Training data preparation

Time analysis

directories       <- list.dirs('ablation_results')[2:16]
dataset           <- c()
removal           <- c()
imputation        <- c()
feature_selection <- c()
duration          <- c()
task_type         <- c()
for (i in 1:15) {
  names <- readRDS(paste0(directories[i], '/names_times.RData'))
  times <- readRDS(paste0(directories[i], '/list_times.RData'))
  for (j in 1:39) {
    stringsplt        <- strsplit(names[j], ' ')[[1]]
    dataset           <- c(dataset,    stringsplt[2])
    removal           <- c(removal,    stringsplt[4])
    imputation        <- c(imputation, stringsplt[6])
    feature_selection <- c(feature_selection, stringsplt[9])
    duration          <- c(duration, times[j])
    if (i > 8) {
      task_type <- c(task_type, 'regression')
    } else {
      task_type <- c(task_type, 'binary_classification')
    }
  }
}
duration_train_df <- data.frame(Dataset = dataset, Removal = removal, Imputation = imputation, 
                                Feature_selection = feature_selection, Task_type = task_type, Duration = duration)
dir.create('ablation_processed_results', showWarnings = FALSE)
saveRDS(duration_train_df, 'ablation_processed_results/training_duration.RData')
duration_train_df <- readRDS('ablation_processed_results/training_duration.RData')
rmarkdown::paged_table(duration_train_df)

Scores and summaries

As analysis of results for every single model is time consuming, and won't provide too much interesting information, we've decided to summarize those results by calculating maximum, mean, median, and minimum value for each metric. Moreover, we've decided to divide it by engine, however the analysis of all engines is also provided. In fact the latter one was used during the results analysis.
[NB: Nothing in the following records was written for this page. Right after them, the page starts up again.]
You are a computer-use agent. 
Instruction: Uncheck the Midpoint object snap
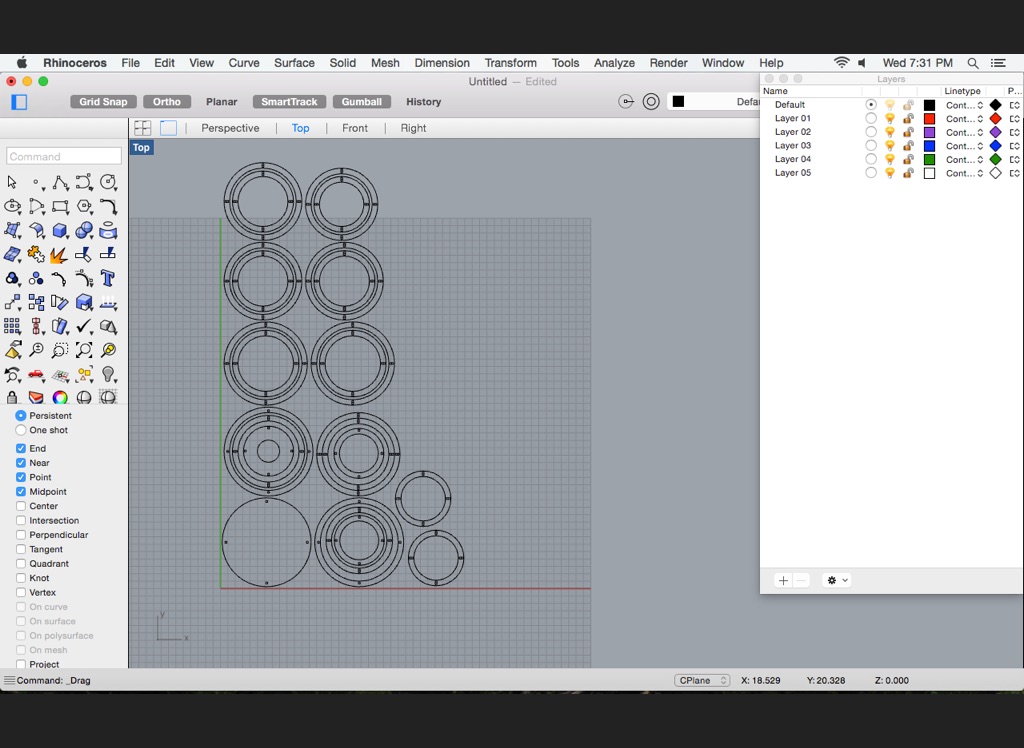tap(21, 492)
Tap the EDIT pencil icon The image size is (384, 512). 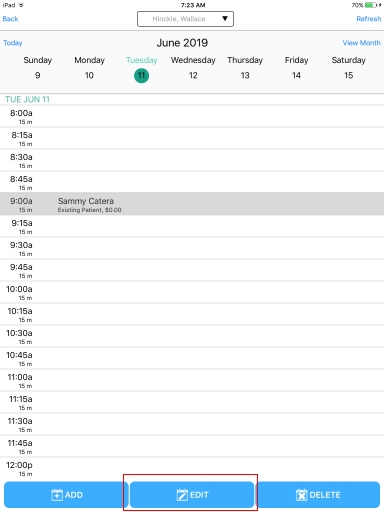point(182,495)
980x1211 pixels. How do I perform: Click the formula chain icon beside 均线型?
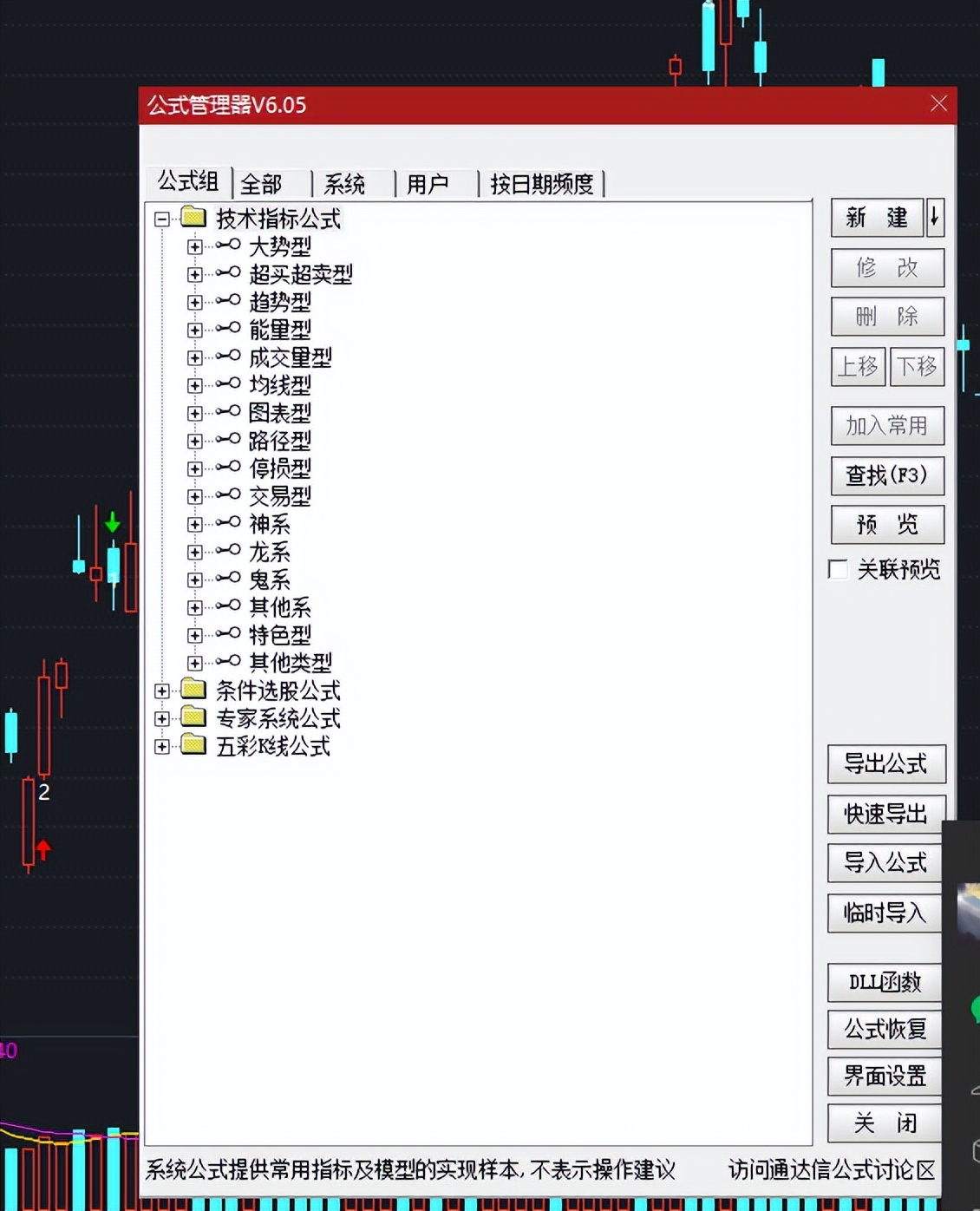227,384
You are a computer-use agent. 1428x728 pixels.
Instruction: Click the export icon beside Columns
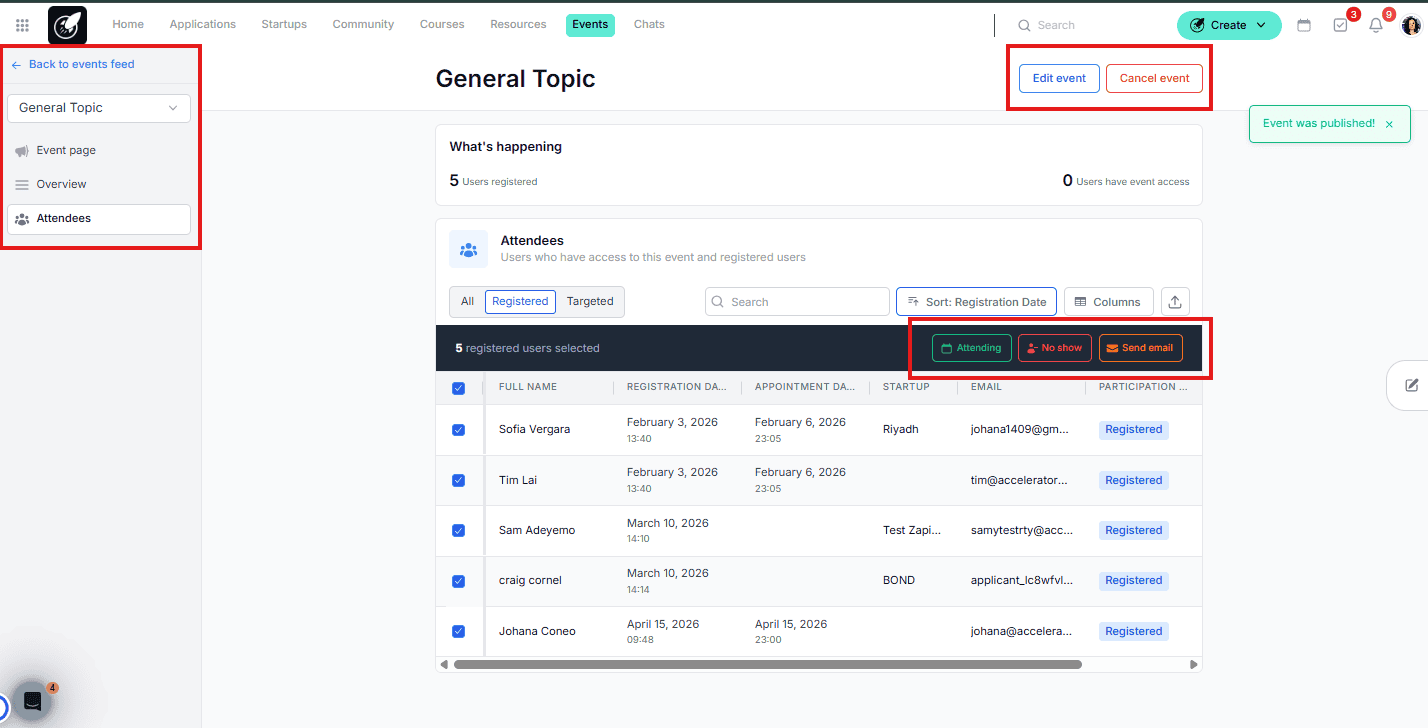point(1176,301)
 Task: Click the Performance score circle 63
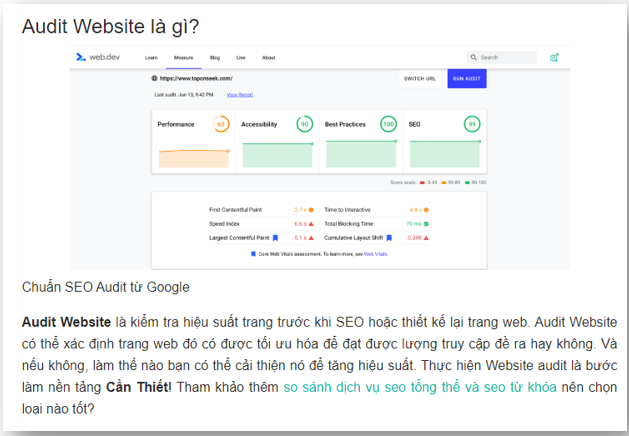point(221,124)
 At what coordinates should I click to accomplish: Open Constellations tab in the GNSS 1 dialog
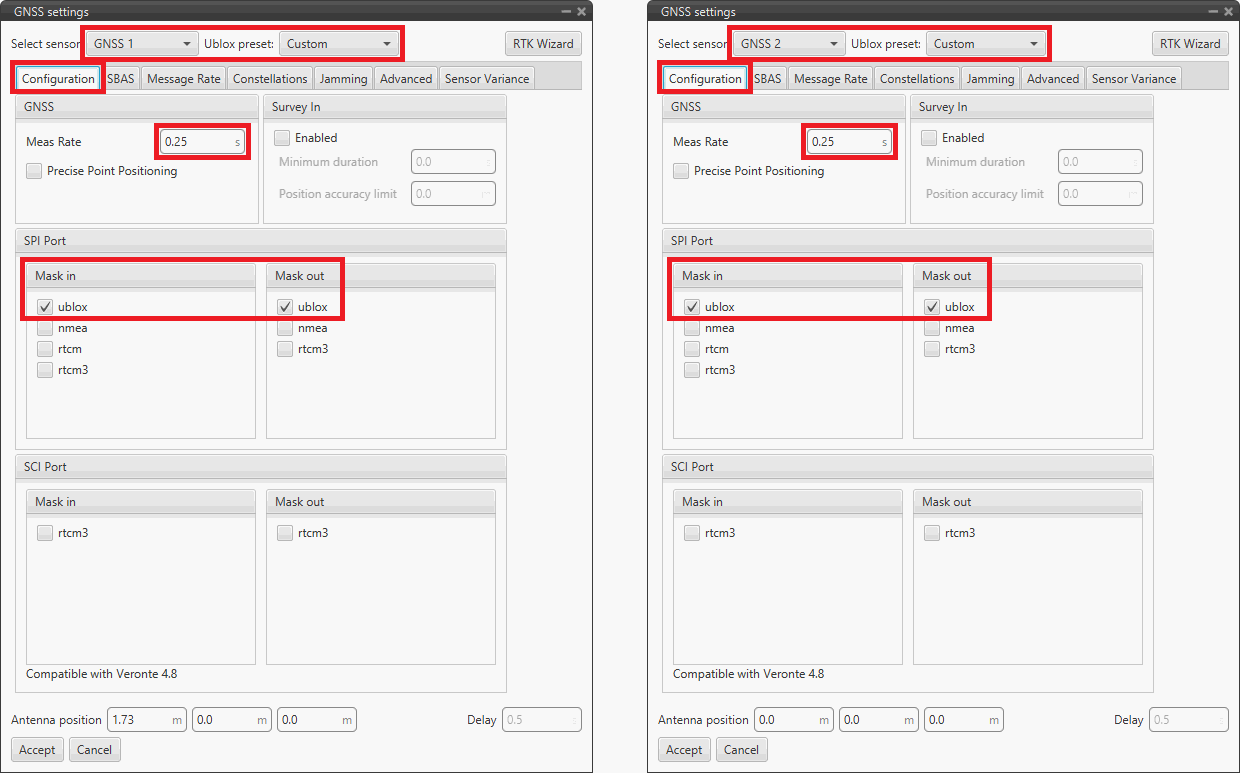point(270,79)
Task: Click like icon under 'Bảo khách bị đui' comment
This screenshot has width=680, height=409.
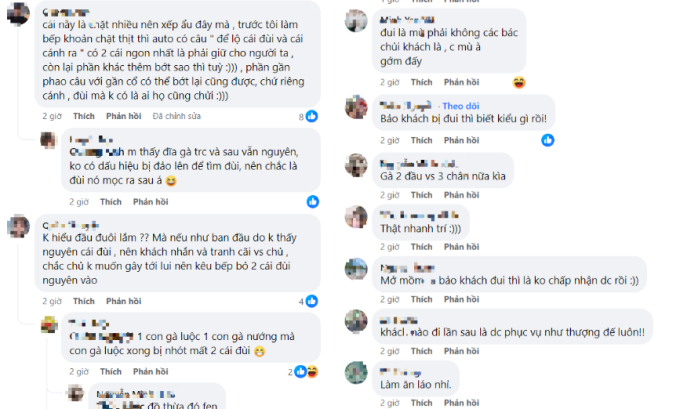Action: coord(548,140)
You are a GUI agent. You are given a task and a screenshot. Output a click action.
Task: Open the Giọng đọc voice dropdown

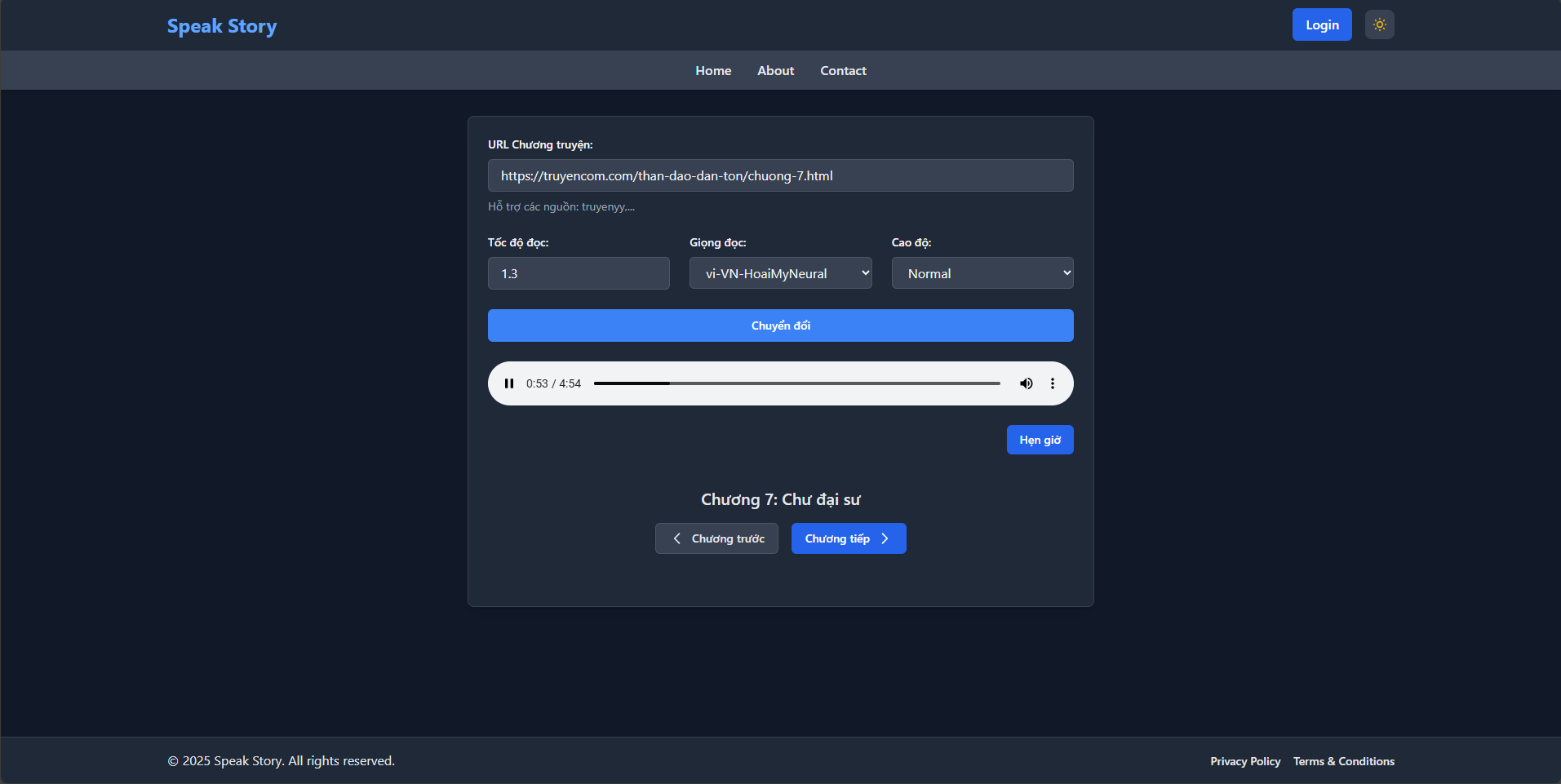pyautogui.click(x=780, y=273)
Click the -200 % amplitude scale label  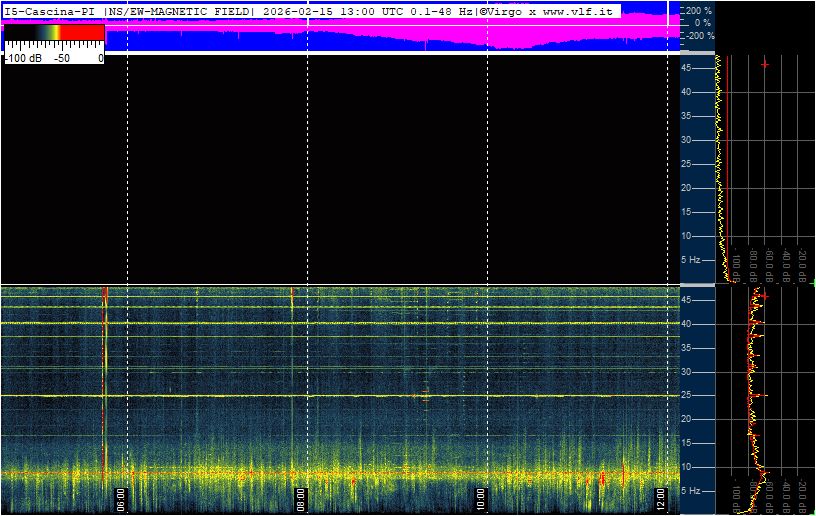(x=699, y=35)
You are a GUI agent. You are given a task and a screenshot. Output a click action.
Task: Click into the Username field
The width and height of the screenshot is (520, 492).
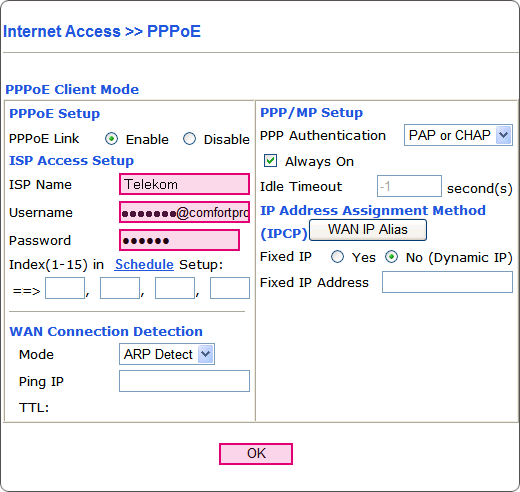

res  <- readRDS(paste0(directories[1], '/1.RData'))
res2 <- readRDS(paste0(directories[9], '/1.RData'))
summarize_results <- function(data, binary) {
  summary_df <- data.frame()
  engines <- c(unique(data$engine), 'all')
  if (binary) {
    metrics <- c('accuracy', 'auc', 'f1')
  } else {
    metrics <- c('rmse', 'mse', 'r2', 'mae')
  }


  for (i in 1:length(engines)) {
    # Choose the engine
    if (engines[i] == 'all') {
      df <- data
    } else {
      df <- data[data$engine == engines[i], ]
    }
    for (j in 1:length(metrics)) {
      metric <- df[[metrics[j]]]
      summ   <- summary(metric)
      record <- data.frame(Engine = engines[i], Metric = metrics[j], Max = summ[[6]],
                           Mean = summ[[4]], Median = summ[[3]], Min = summ[[1]], 
                           Range = (summ[[6]] - summ[[1]]))
      summary_df <- rbind(summary_df, record)
    }
  }

  return(summary_df)
}
rmarkdown::paged_table(summarize_results(res2$score_test, FALSE))

Summary

Here we actually use the function defined before and calculate the results.

directories      <- list.dirs('ablation_results')[2:16]
training_summary <- list()
binary           <- TRUE

for (i in 1:15) {
  training_summary[[i]] <- list()
  for (j in 1:39) {
    if (i > 8) {
      binary <- FALSE
    }
    training_summary[[i]][[j]] <- list()

    results       <- readRDS(paste0(directories[i], '/', j, '.RData'))
    data          <- results$data
    data_dim      <- dim(results$data)
    score_test    <- results$score_test
    score_train   <- results$score_train
    score_valid   <- results$score_valid
    test_summary  <- summarize_results(results$score_test, binary)
    train_summary <- summarize_results(results$score_train, binary)
    valid_summary <- summarize_results(results$score_valid, binary)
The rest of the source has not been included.